Provided data:

==================================================

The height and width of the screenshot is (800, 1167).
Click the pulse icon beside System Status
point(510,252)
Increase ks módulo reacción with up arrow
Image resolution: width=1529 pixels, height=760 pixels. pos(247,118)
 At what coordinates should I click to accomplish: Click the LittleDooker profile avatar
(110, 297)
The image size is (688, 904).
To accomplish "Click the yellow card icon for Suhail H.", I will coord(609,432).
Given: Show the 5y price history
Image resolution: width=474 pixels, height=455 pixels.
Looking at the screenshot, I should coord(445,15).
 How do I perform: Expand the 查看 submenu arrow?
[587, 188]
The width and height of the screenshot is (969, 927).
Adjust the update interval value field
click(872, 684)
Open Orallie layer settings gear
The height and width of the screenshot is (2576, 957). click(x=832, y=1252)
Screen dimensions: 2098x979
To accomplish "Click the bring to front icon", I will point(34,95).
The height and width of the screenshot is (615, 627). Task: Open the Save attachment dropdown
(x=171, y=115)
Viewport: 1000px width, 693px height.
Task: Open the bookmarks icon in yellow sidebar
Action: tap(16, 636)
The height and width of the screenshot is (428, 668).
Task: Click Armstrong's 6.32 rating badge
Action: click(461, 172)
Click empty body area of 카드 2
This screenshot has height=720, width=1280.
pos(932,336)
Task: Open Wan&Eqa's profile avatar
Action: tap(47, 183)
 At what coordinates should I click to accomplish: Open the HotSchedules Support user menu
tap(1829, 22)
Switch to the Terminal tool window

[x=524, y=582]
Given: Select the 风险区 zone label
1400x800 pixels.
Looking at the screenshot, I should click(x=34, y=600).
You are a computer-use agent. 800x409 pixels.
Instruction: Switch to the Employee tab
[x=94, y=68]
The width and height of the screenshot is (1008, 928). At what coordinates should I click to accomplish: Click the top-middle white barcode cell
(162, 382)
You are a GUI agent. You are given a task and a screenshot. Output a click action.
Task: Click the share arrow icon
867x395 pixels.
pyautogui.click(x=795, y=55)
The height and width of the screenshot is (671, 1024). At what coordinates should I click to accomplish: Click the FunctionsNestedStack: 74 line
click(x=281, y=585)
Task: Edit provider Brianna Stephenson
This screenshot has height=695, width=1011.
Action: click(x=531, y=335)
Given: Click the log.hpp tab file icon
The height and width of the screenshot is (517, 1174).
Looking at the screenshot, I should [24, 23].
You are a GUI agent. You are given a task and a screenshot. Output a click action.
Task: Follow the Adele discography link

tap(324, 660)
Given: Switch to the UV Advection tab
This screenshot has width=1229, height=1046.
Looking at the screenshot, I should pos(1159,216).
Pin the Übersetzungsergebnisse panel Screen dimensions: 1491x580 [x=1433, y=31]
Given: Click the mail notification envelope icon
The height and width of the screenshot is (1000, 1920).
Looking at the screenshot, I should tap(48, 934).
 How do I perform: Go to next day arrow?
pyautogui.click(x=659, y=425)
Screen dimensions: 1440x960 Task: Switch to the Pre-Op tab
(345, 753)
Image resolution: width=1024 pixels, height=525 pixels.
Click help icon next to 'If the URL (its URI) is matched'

==================================================

Exercise prompt: Give an exact transcription of all the material.

Response to this task:
The height and width of the screenshot is (800, 1167).
Click the pulse icon beside System Status
point(510,252)
Increase ks módulo reacción with up arrow
Image resolution: width=1529 pixels, height=760 pixels. pos(247,118)
 At what coordinates should I click to accomplish: Click the LittleDooker profile avatar
(110, 297)
The image size is (688, 904).
To accomplish "Click the yellow card icon for Suhail H.", I will coord(609,432).
Given: Show the 5y price history
Image resolution: width=474 pixels, height=455 pixels.
Looking at the screenshot, I should coord(445,15).
 How do I perform: Expand the 查看 submenu arrow?
[587, 188]
The width and height of the screenshot is (969, 927).
Adjust the update interval value field
click(872, 684)
Open Orallie layer settings gear
The height and width of the screenshot is (2576, 957). click(x=832, y=1252)
Screen dimensions: 2098x979
To accomplish "Click the bring to front icon", I will point(34,95).
The height and width of the screenshot is (615, 627). Task: Open the Save attachment dropdown
(x=171, y=115)
Viewport: 1000px width, 693px height.
Task: Open the bookmarks icon in yellow sidebar
Action: tap(16, 636)
The height and width of the screenshot is (428, 668).
Task: Click Armstrong's 6.32 rating badge
Action: click(461, 172)
Click empty body area of 카드 2
This screenshot has height=720, width=1280.
pos(932,336)
Task: Open Wan&Eqa's profile avatar
Action: tap(47, 183)
 At what coordinates should I click to accomplish: Open the HotSchedules Support user menu
tap(1829, 22)
Switch to the Terminal tool window

[x=524, y=582]
Given: Select the 风险区 zone label
1400x800 pixels.
Looking at the screenshot, I should click(x=34, y=600).
You are a computer-use agent. 800x409 pixels.
Instruction: Switch to the Employee tab
[x=94, y=68]
The width and height of the screenshot is (1008, 928). At what coordinates should I click to accomplish: Click the top-middle white barcode cell
(162, 382)
You are a GUI agent. You are given a task and a screenshot. Output a click action.
Task: Click the share arrow icon
867x395 pixels.
pyautogui.click(x=795, y=55)
The height and width of the screenshot is (671, 1024). At what coordinates should I click to accomplish: Click the FunctionsNestedStack: 74 line
click(x=281, y=585)
Task: Edit provider Brianna Stephenson
This screenshot has height=695, width=1011.
Action: click(x=531, y=335)
Given: Click the log.hpp tab file icon
The height and width of the screenshot is (517, 1174).
Looking at the screenshot, I should [24, 23].
You are a GUI agent. You are given a task and a screenshot. Output a click action.
Task: Follow the Adele discography link

tap(324, 660)
Given: Switch to the UV Advection tab
This screenshot has width=1229, height=1046.
Looking at the screenshot, I should pos(1159,216).
Pin the Übersetzungsergebnisse panel Screen dimensions: 1491x580 [x=1433, y=31]
Given: Click the mail notification envelope icon
The height and width of the screenshot is (1000, 1920).
Looking at the screenshot, I should tap(48, 934).
 How do I perform: Go to next day arrow?
pyautogui.click(x=659, y=425)
Screen dimensions: 1440x960 Task: Switch to the Pre-Op tab
(345, 753)
Image resolution: width=1024 pixels, height=525 pixels.
Click help icon next to 'If the URL (its URI) is matched'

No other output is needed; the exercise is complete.